La viuda lo miró a la cara, clavándole los ojos foscos, sin decir palabra asintiendo con un movimiento de cabeza.

—Entonces no hay nada que hacer —concluyó el compadre Meno, y estuvo mirando al burro que se estiraba sobre las piedras, rígido, con la pelambre enmarañada como si fuera la de un gato muerto.

—¡Hágase la voluntad de Dios, hermana! —le dijo para consolarla—. ¡Los dos estamos arruinados!

Se sentó en las piedras, junto a la viuda, con la chiquilla entre las piernas, y estuvieron mirando a la bestia que coceaba al aire de vez en cuando, como si se tratara de un hombre moribundo.

Cuando la comadre Sidora acabó de hornear el pan llegó al corral, acompañada de la prima Alfia, quien se había puesto el vestido nuevo y una pañoleta de seda en la cabeza, con la intención de platicar. Llevando aparte al compadre Meno, le dijo:

—El compadre Nino no le va a dar la otra hija, pues por lo visto a usted se le mueren las mujeres como moscas, y con eso perderá la dote. Además, Santa es todavía muy joven y existe el peligro de que le llene la casa de hijos.

—Si salieran machos, menos mal. ¡El lío son las hembras! ¡Ay, pobre de mí!

—La prima Alfia estaría dispuesta. Ya no es tan joven y tiene lo suyo: la casa y un buen pedazo de viña.

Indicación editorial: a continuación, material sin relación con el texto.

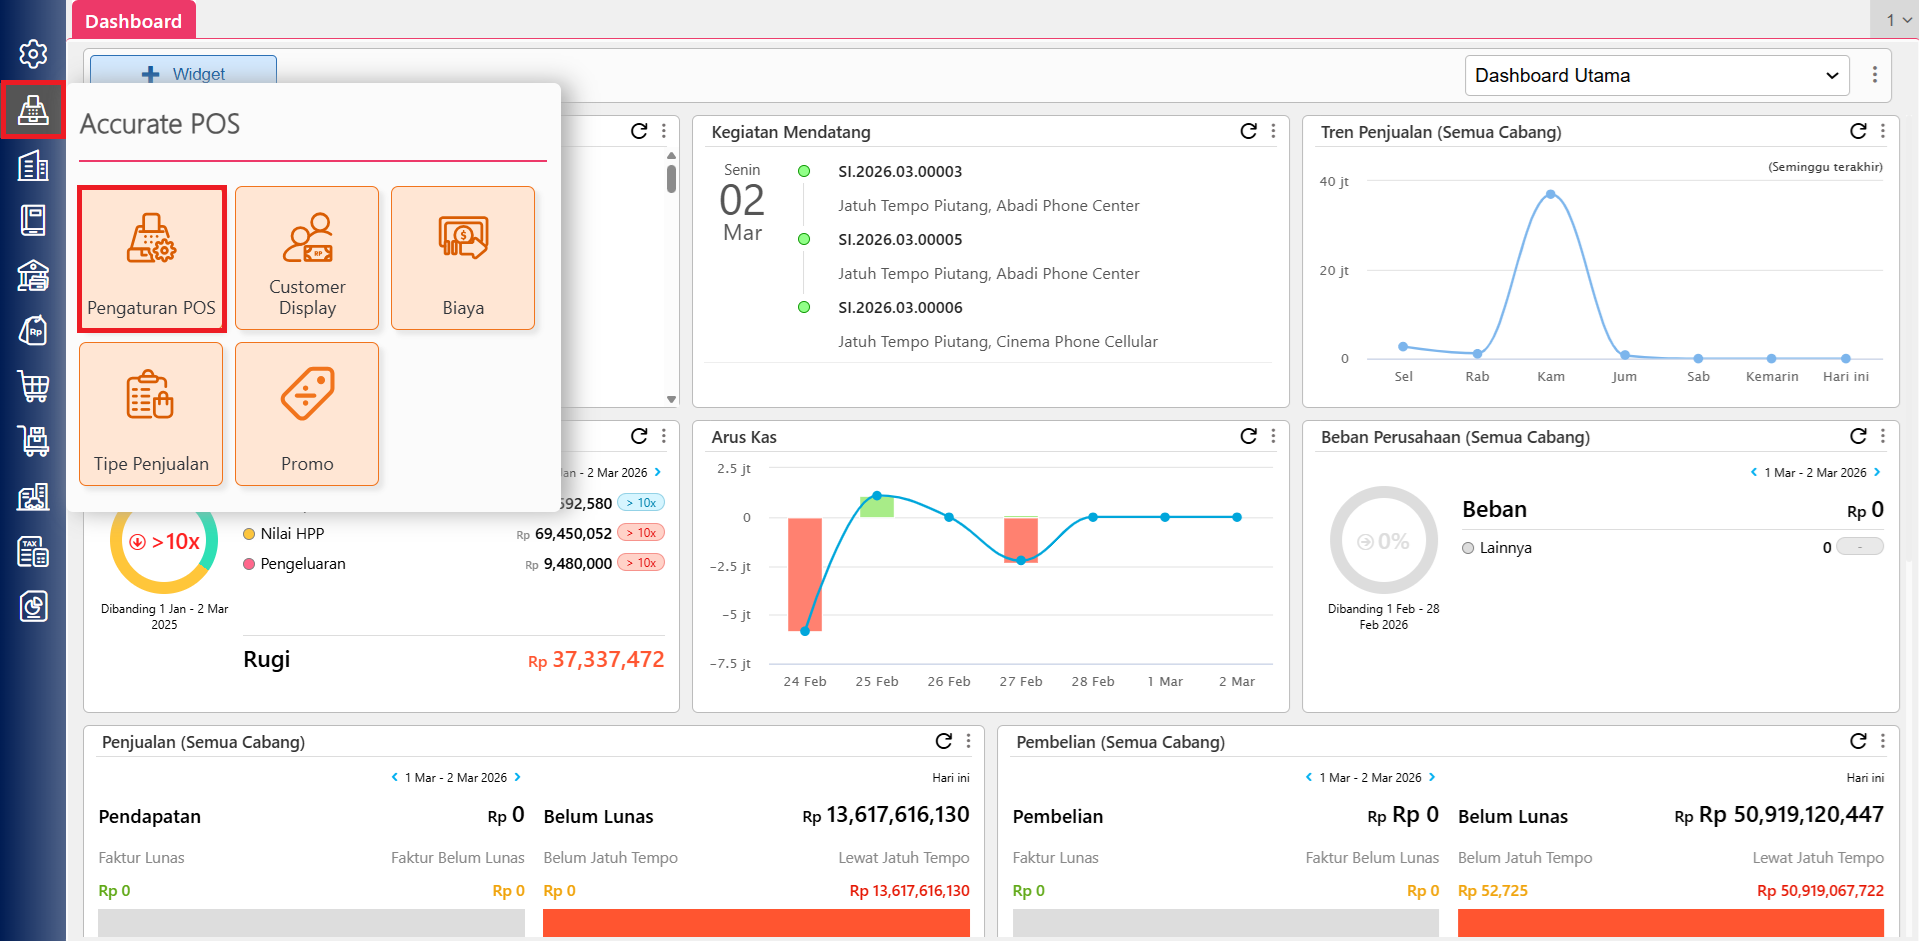Image resolution: width=1919 pixels, height=941 pixels.
Task: Click the Add Widget button
Action: [x=183, y=74]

El compadre Meno miró de reojo a la prima Alfia —la cual fingía que estaba viendo el burro, con las manos enlazadas en el vientre—, y volviéndose a la comadre Sidora, respondió:

—Si es así, ya hablaremos del asunto. ¡Ay, pobre de mí!

La comadre Sidora lo interrumpió:

—¡Mejor póngase a pensar en aquellos que son más desgraciados que usted! ¡Piénselo bien!

—¡Le aseguro que no los hay! ¡Dónde voy a encontrar a una mujer como ella! ¡Jamás la olvidaré, aunque vuelva a casarme diez veces! Esa pobre huerfanita tampoco la olvidará.

—Poco a poco la olvidará. La niña también la olvidará.

—¿Acaso no se olvidó de su verdadera madre? Mire en cambio a la vecina Ángela... ¡Ahora se le muere el burro! ¡Esto es todo lo que tiene! Ella sí que no lo olvidará nunca.

La prima Alfia comprendió que había llegado la hora de acercarse, con cara triste, y comenzó a elogiar las virtudes de la muerta. Ella había preparando el cadáver en el ataúd, cubriéndole el rostro con un pañuelo de tela muy fina. Además la prima Alfia tenía blanquería de sobra. El compadre Meno, enternecido, volteó hacia donde estaba la vecina Ángela, la cual seguía inmóvil, como si fuera de piedra, y le dijo:

—¿Qué espera para desollar al burro? Por lo menos va a ganar algo con la zalea.